_Problem to solve:_ Lines before the one containing "Click the Original COS file link input" are not copied; that line and every one after it, through the end of the material below, are printed exactly, without pictures.

_Supplied records:_
###
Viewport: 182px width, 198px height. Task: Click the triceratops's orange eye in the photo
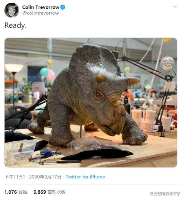(x=99, y=95)
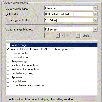Expand the Video arrange Method dropdown

pos(95,29)
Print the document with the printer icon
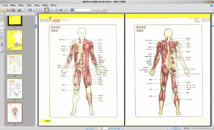Image resolution: width=214 pixels, height=130 pixels. pos(19,10)
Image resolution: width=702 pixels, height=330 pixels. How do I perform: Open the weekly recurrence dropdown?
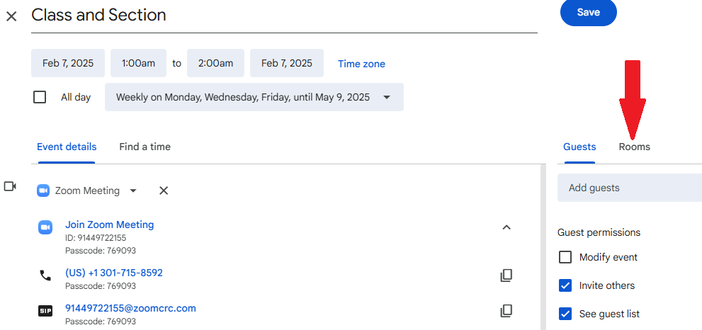tap(254, 97)
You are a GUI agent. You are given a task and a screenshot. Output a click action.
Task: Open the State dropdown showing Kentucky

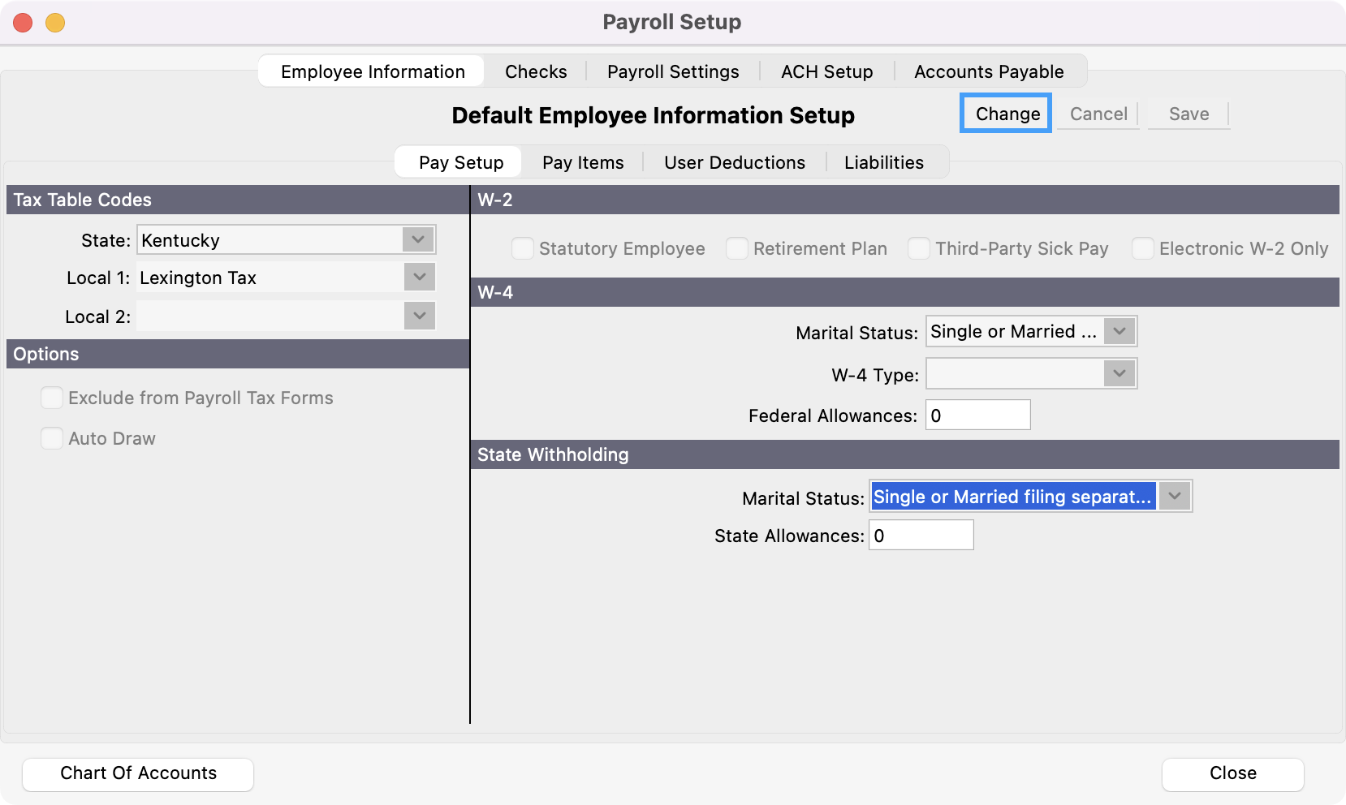[418, 240]
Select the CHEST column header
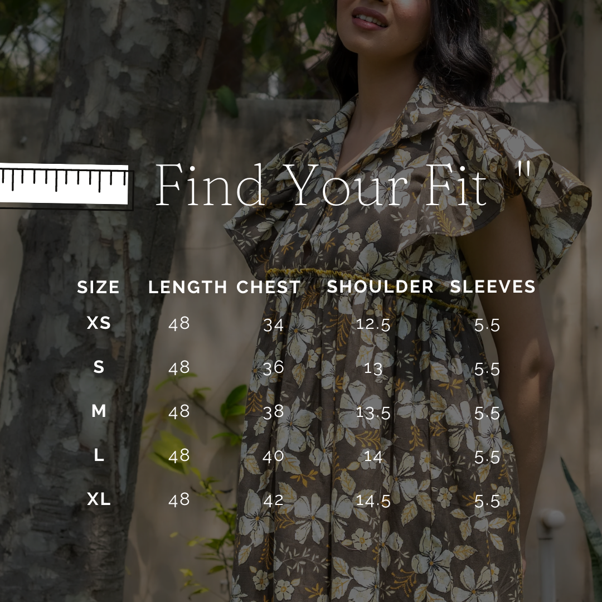 point(268,287)
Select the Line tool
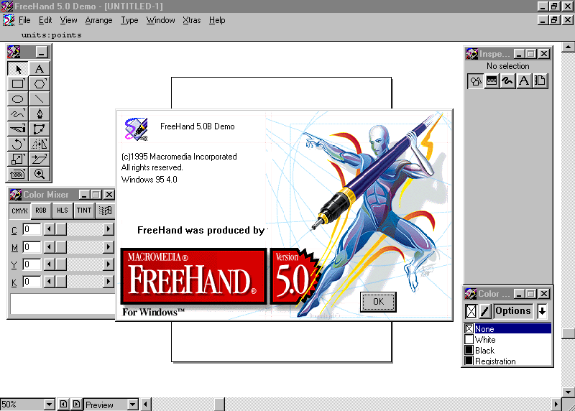 click(x=40, y=99)
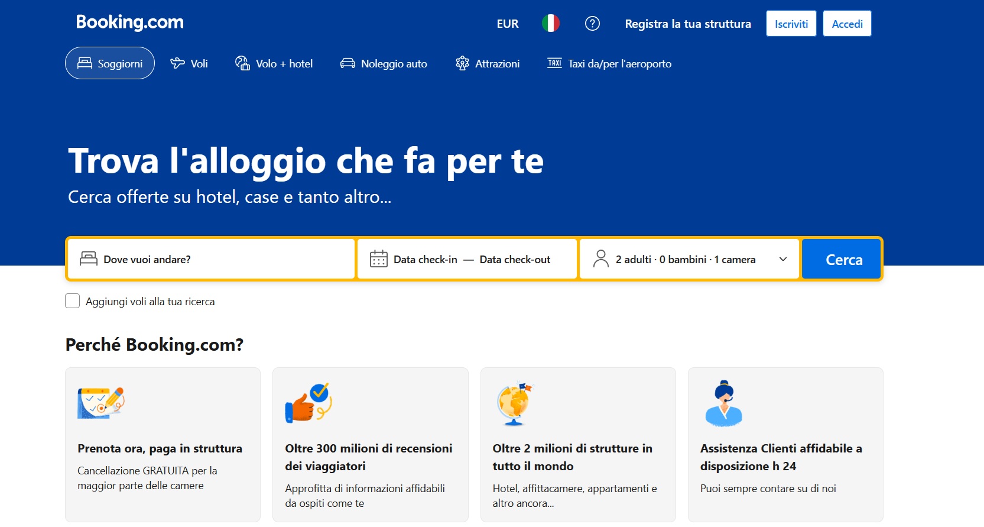The height and width of the screenshot is (527, 984).
Task: Click the calendar checklist illustration
Action: point(101,403)

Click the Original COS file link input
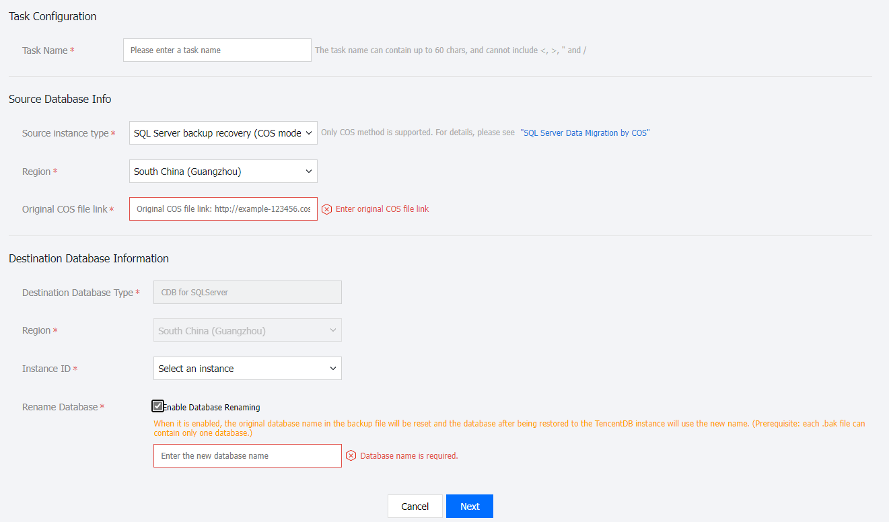[223, 209]
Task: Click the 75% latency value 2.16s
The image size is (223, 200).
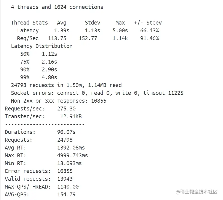Action: [49, 62]
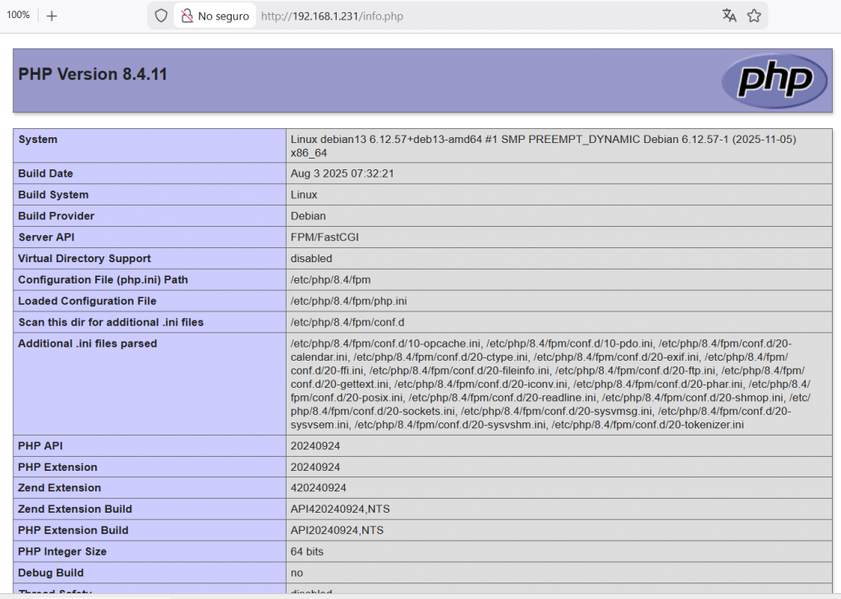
###
_Completed exercise:_
Click the Original COS file link input
[223, 209]
Task: Click the 75% latency value 2.16s
The image size is (223, 200).
Action: [49, 62]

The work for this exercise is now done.